Text passage:
========================

Collecting customer data brings a range of privacy and security compliance requirements. Australia’s Privacy Act includes the notifiable data breach (NDB) scheme, which requires businesses that collect personal data to keep it secure, and to notify the affected individual and the Office of the Australian Information Commissioner if a breach does occur. Aimed at giving individuals more control over their personal information, this legislation currently applies to businesses with an annual turnover of more than $3 million. However, regardless of whether the legislation strictly applies, it’s good business practice to keep customer information secure given the potential brand damage if customer data is compromised. All businesses that handle customer data should have a privacy policy, that is made available to customers and that is internally understood and complied with.

  1. Choose key data sources

Retailers already have access to a range of invaluable data sources and it’s important to tap those before investing in third-party data sources. For example, point of sale (POS) data can yield valuable insights into sales revenue, margin, and volume drivers. It can help retailers segment their products and drive assortment recommendations. It provides the clearest view of what’s happening in-store, and can help identify which products sell the most, at what prices, and when.

Analysing promotional data can help liquor retailers understand the immediate impacts of a promotion on volume, sales or margin. It can determine promotional efficiency and elasticity, and clarify the relationship between the promotion and volume, sales, or margin.

Customer data lets retailers segment their customers by personas and loyalty levels, then track their customers’ spend, frequency, and lifetime value. It’s important to understand who their most valuable customers are and focus on acquiring more of these customers, which ultimately will provide the highest return. It’s also important to understand which customers are at risk to reduce churn.

========================

Dataset content:
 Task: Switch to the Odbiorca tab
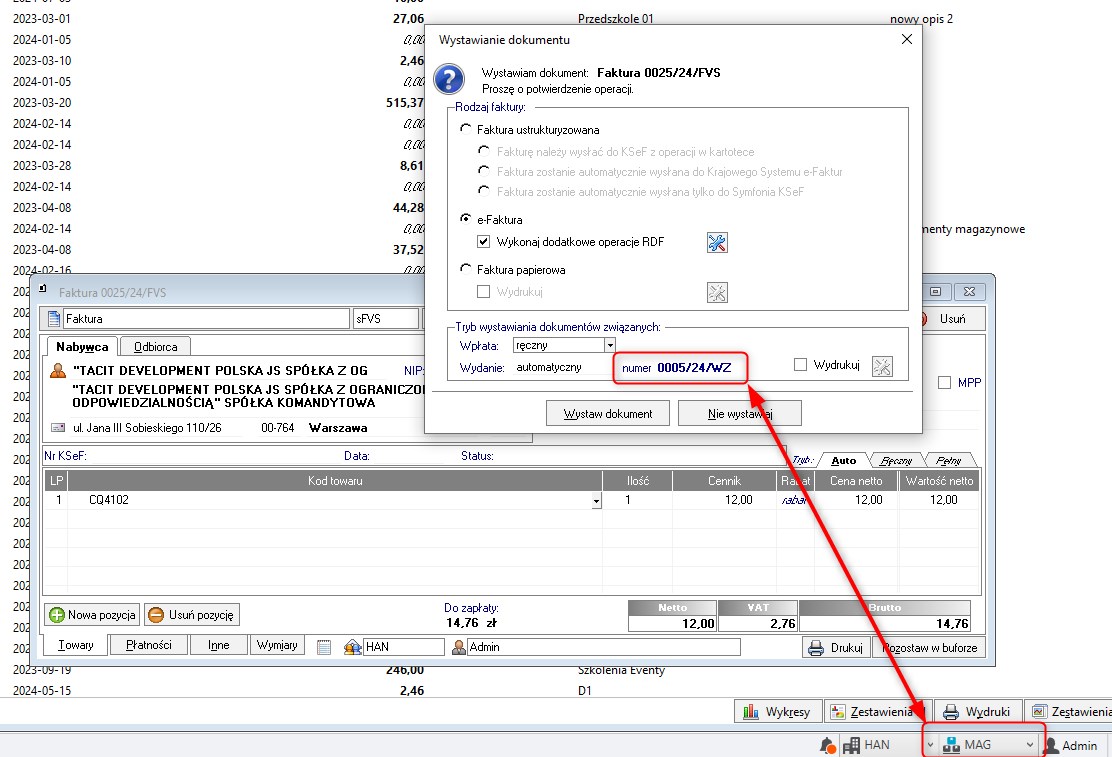point(156,347)
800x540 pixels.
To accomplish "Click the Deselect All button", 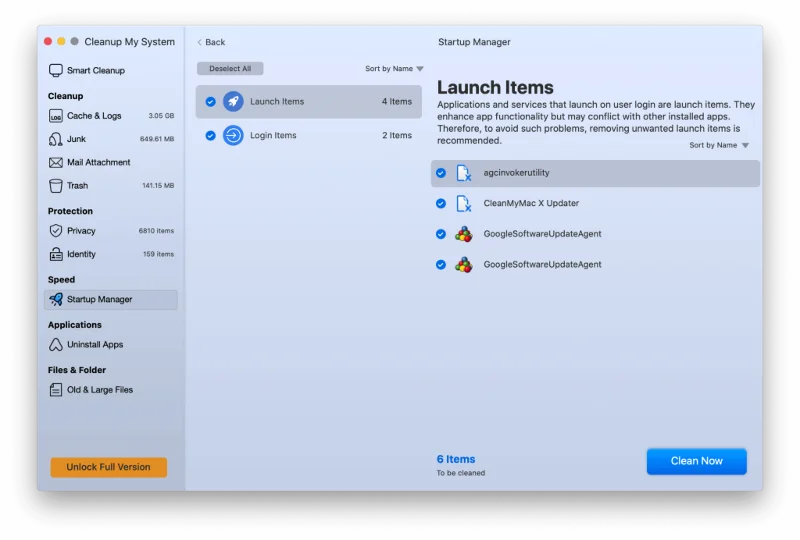I will (230, 69).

========================

Task requirements:
Continue the passage on retailers' data sources from its last sentence.

Expected answer:
Once owned data sources are fully leveraged, it can be valuable to seek third-party data. For example, gaining insights into competitor products and pricing strategies, including their online and offline or promoted pricing, in an industry that’s still heavily based on catalogues, can help retailers understand how to manage their own pricing strategies.

  1. Make data actionable

Data can be analysed in any number of ways to yield insights about a vast range of topics. To avoid being overwhelmed by the possibilities, it’s important to determine what actions the retailer needs to make regularly. Based on that, the retailer can devise specific questions to ask of the data, which will yield insights that are actionable. In other words, information that is sufficiently detailed and provides enough insight into the future that makes it clear what actions the retailer should make.

  1. Test and learn

Many retailers already make successful decisions based on their instincts and industry knowledge. Data can help support these decisions and test new theories. This makes trial and error less costly and risky, because the theories can be tested on data before actions are put into real life. Knowing that theories can be tested before they’re implemented can help unleash the creativity of the decision-making team, considering more ambitious ideas than would have been possible in the past. This can pay dividends in a market where it’s difficult to stand out from the crowd.

  1. Build capability

Retailers should start to build data-related capabilities in whatever way is possible as soon as possible to avoid being overtaken by competitors. This could mean outsourcing data initiatives or recruiting for data skills. Regardless of the approach, it’s important to start now to avoid being left behind.

Liquor retailers have a unique opportunity to grow their businesses in 2019 if they can harness the wealth of data available to drive strategic decision-making. Doing so will let them compete more effectively with larger retailers and improve their own business performance dramatically. It’s important to take a data-driven approach to maximise every revenue opportunity.

This article was written for the 2019 National Liquor News Annual Industry Leaders Forum published in February.

Deborah Jackson

Deb joined Intermedia in 2015 as Editor of National Liquor News and Deputy Editor of The Shout. Since then, she has also worked as the Editor of Beer & Brewer and the New Zealand title, World of Wine....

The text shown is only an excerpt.